The Subtle Ghost

I’m going to tell you about the time I was haunted by a very subtle ghost.

It started after I quit a job at an insurance call centre. I’ll spare you the mundane epiphany that precipitated my resignation. I had enough money to live in okay comfort for a few months while I looked for something else. “Okay comfort” means I had to stop getting taxis when I could easily walk, but I could still afford to buy prosciutto.

I spent my days job-hunting, reading, cultivating an ever more meticulous approach to household chores and verbally pouncing on my housemates as soon as they entered the house after work.

The first thing I noticed was the towels. I have a brown towel and a beige towel that I alternate. One morning I put my dirty towel, the brown one, into the washing machine with some bathmats and tea towels. I got my clean beige towel out of the cupboard and hung it in the bathroom. I lay on my bed doing cryptic crosswords instead of job-hunting until the washing machine cycle finished.

When I went to hang it all out, the beige towel was in the machine. I paused. When I went into the bathroom, my brown towel was hanging there, dry.

The easy explanation was that I was mistaken. Maybe it was “proactive interference” (a term gleaned from perfunctory undergrad psychology classes), a memory of washing the towels in the alternate order in the past overlaying the most recent instance. That’s what I uneasily put it down to, even though I was sure in every rib and vertebrae that the towels had been the other way around.

A few days later, I did the dishes after eating lunch. I put the cutlery in the draining tin with the eating ends sticking out, handles down. I went and sat at the kitchen table with my laptop, forcing myself to spend some time writing selection criteria responses for a job I didn’t particularly want.

After pecking out a few sentences, I got up to get myself a glass of water. The cutlery now had the handles poking up, with the eating ends down.

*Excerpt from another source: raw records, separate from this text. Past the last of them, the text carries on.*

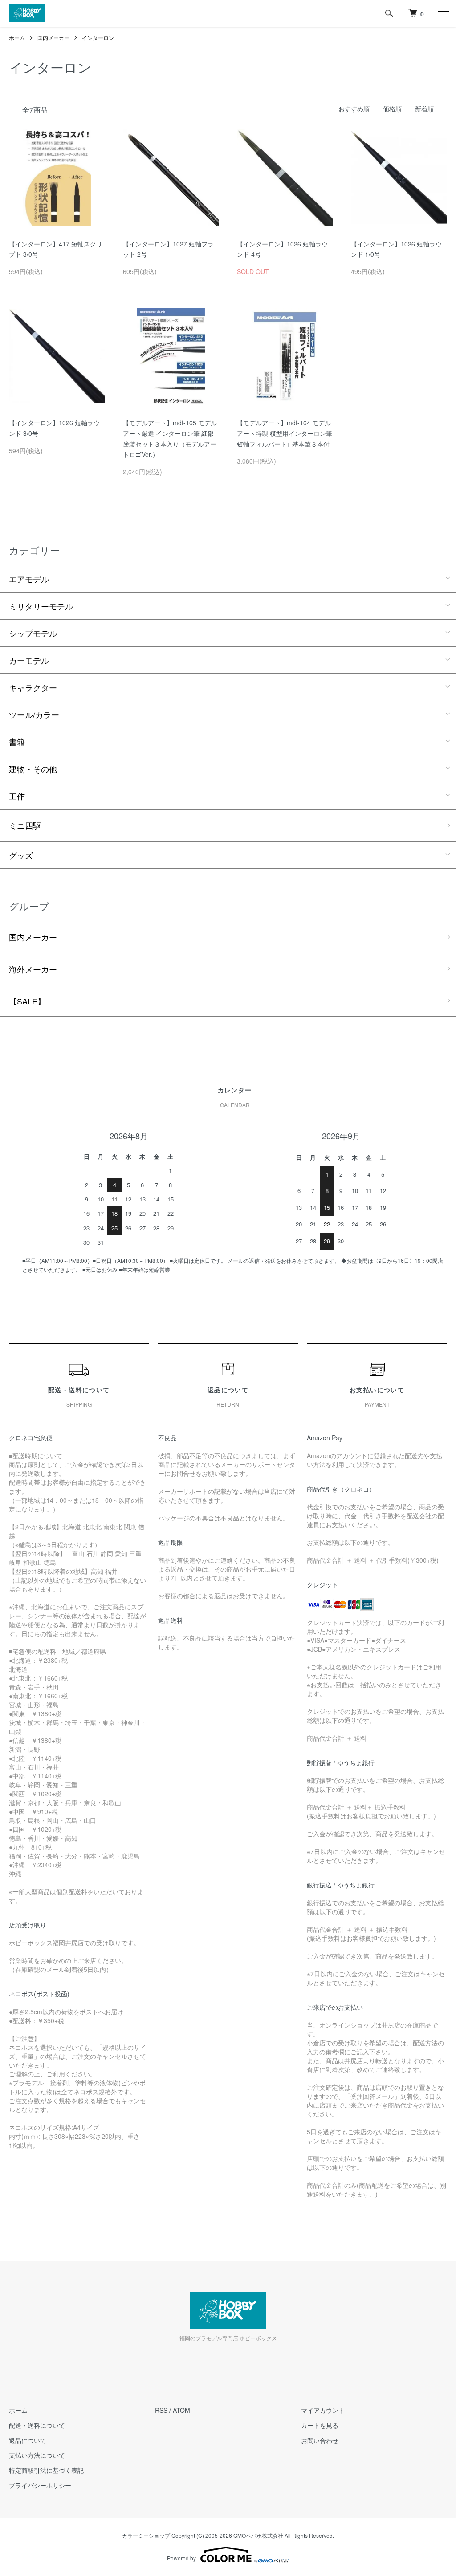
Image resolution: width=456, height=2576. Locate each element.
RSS (161, 2410)
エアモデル (29, 579)
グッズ (21, 855)
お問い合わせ (319, 2440)
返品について (27, 2440)
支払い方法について (37, 2455)
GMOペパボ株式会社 (258, 2535)
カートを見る (319, 2425)
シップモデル (33, 633)
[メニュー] (442, 13)
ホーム (17, 37)
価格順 (392, 108)
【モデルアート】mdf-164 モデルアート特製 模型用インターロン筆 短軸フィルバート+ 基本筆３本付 (284, 433)
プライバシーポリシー (40, 2485)
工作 (17, 796)
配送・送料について (37, 2425)
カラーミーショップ (146, 2535)
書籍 (17, 741)
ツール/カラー (34, 714)
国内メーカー (53, 37)
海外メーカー (33, 969)
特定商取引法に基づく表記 (46, 2470)
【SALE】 (27, 1001)
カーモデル (29, 660)
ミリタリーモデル (41, 606)
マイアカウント (323, 2410)
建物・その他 (33, 768)
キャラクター (33, 687)
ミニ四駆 (25, 825)
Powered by (181, 2558)
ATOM (181, 2410)
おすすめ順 (354, 108)
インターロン (98, 37)
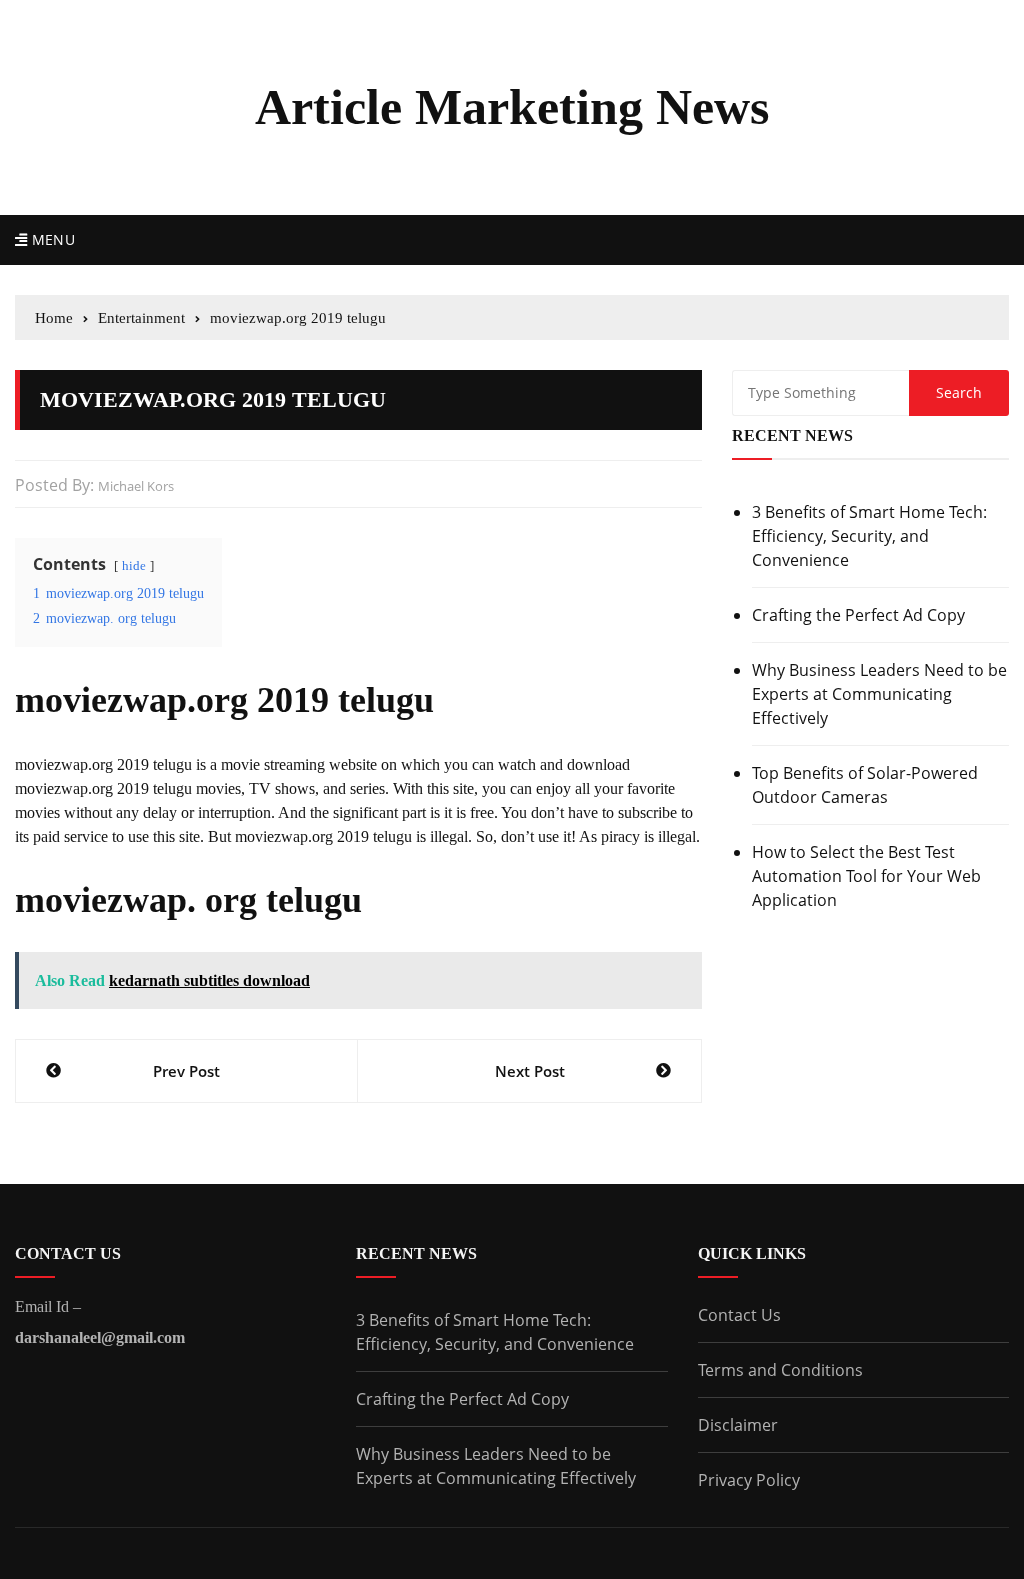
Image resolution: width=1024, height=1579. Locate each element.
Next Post (530, 1071)
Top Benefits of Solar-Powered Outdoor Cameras (865, 785)
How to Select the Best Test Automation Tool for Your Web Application (866, 876)
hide (134, 566)
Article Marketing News (512, 107)
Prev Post (186, 1071)
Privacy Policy (749, 1480)
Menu (51, 239)
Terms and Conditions (780, 1370)
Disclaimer (738, 1425)
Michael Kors (136, 486)
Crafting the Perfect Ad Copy (858, 615)
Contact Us (739, 1315)
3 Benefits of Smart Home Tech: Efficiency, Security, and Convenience (869, 536)
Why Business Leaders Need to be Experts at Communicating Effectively (879, 694)
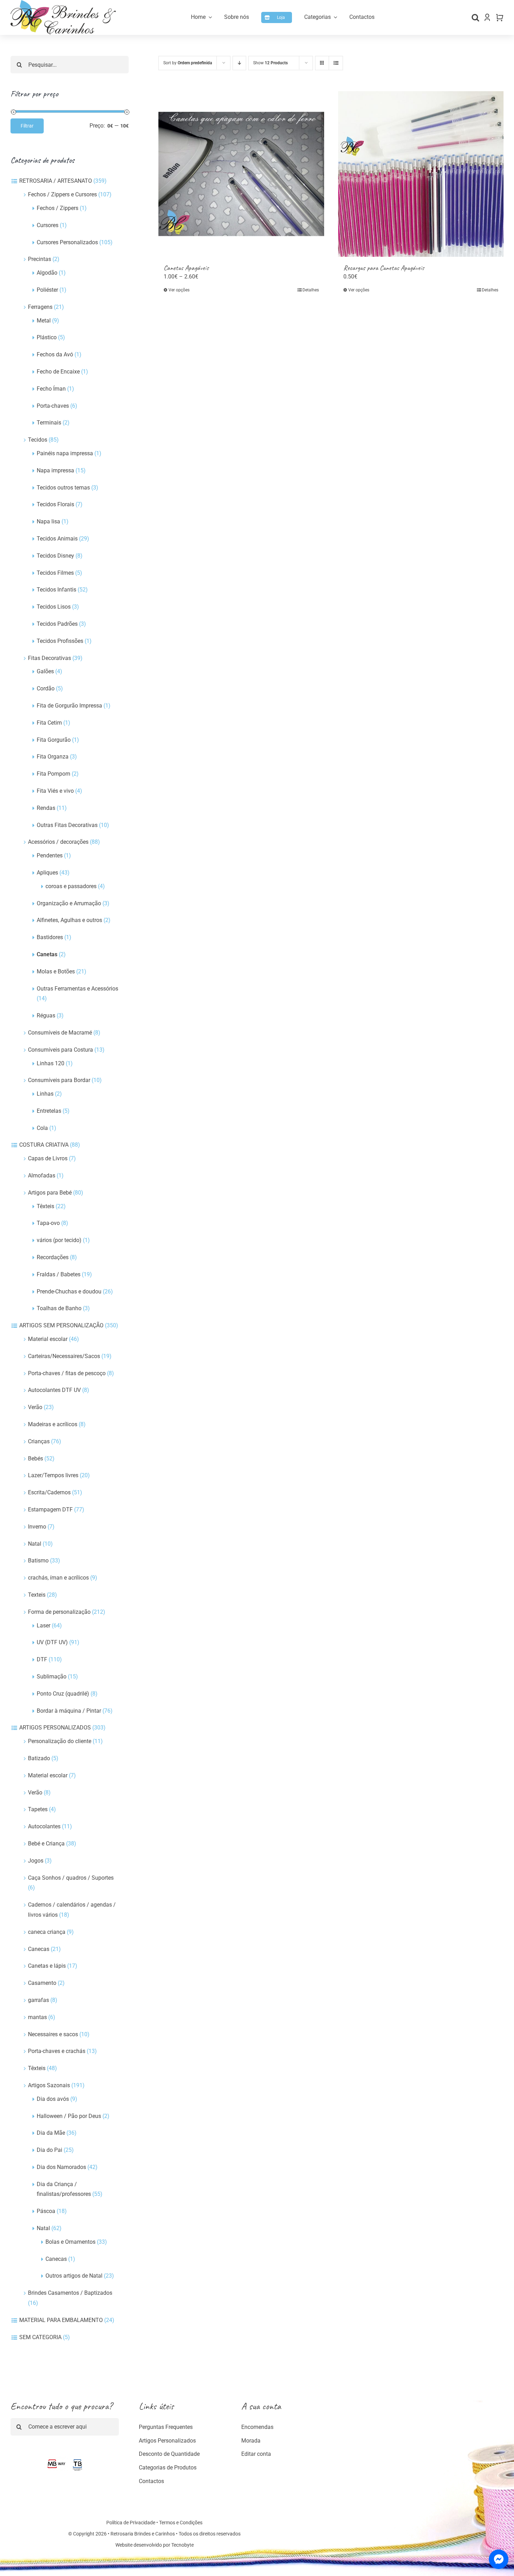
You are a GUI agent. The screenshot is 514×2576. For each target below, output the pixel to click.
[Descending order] (239, 63)
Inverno (37, 1526)
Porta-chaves (53, 405)
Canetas (47, 954)
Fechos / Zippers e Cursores (62, 194)
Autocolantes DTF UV (54, 1390)
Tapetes (38, 1809)
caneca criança (46, 1932)
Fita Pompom (53, 773)
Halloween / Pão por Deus (69, 2116)
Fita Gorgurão (54, 739)
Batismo (38, 1560)
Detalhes (310, 290)
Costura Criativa (44, 1144)
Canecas (38, 1949)
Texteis (36, 1594)
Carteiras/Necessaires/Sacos (64, 1356)
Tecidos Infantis (56, 589)
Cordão (46, 688)
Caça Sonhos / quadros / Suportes (71, 1877)
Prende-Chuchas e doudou (69, 1291)
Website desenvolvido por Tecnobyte (154, 2545)
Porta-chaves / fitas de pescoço (67, 1373)
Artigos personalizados (55, 1727)
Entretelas (49, 1111)
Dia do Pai (49, 2150)
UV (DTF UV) (52, 1642)
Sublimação (51, 1676)
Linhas (45, 1093)
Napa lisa (48, 521)
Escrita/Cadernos (49, 1492)
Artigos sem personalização (61, 1325)
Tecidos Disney (55, 555)
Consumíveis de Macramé (60, 1032)
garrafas (38, 2000)
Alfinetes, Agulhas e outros (69, 920)
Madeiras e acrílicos (52, 1424)
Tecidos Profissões (60, 641)
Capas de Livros (47, 1158)
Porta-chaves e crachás (56, 2051)
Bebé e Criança (46, 1843)
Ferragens (40, 307)
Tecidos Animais (57, 538)
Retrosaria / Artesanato (55, 180)
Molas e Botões (56, 971)
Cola (42, 1128)
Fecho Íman (51, 388)
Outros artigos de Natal (73, 2275)
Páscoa (46, 2211)
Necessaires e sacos (53, 2034)
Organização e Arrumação (69, 903)
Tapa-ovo (48, 1223)
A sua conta (261, 2406)
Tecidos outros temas (63, 487)
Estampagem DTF (50, 1509)
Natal (34, 1543)
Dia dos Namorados (61, 2167)
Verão (35, 1407)
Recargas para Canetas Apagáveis (383, 267)
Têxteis (45, 1206)
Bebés (35, 1458)
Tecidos (37, 439)
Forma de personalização (59, 1612)
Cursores (47, 225)
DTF (42, 1659)
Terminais (49, 422)
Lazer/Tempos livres (53, 1475)
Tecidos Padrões (57, 624)
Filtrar (27, 126)
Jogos (35, 1860)
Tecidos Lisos (54, 606)
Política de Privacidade (130, 2522)
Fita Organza (53, 756)
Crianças (39, 1441)
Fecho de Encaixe (58, 371)
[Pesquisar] (475, 17)
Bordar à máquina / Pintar (69, 1710)
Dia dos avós (53, 2099)
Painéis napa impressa (65, 453)
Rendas (46, 808)
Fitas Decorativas (49, 658)
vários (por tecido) (59, 1240)
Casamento (42, 1983)
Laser (43, 1625)
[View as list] (336, 63)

Disquiet mushroomed mutedly, but remained latent. I googled memory interference theories, buttressing my half-recalled university studies. I convinced myself that days and days and days on end of performing similar menial tasks was giving me little memory skips.

Later that day, conscious of encroaching late springtime heat, I manoeuvred my pedestal fan out from the corner of my bedroom that houses seasonal miscellany. It was coated in dust as thick as moss. I cleaned the entire thing, even going as far as to disassemble the cage and vacuum the fan blades.

I went to rummage in our house junk drawers to see if there was a double adapter so I could plug the fan into my wall socket without sacrificing either my phone charger or bedside table lamp. When I came back to my room, wielding a yellowing but otherwise adequate-looking adapter, the fan was coated in an even thicker layer of dust.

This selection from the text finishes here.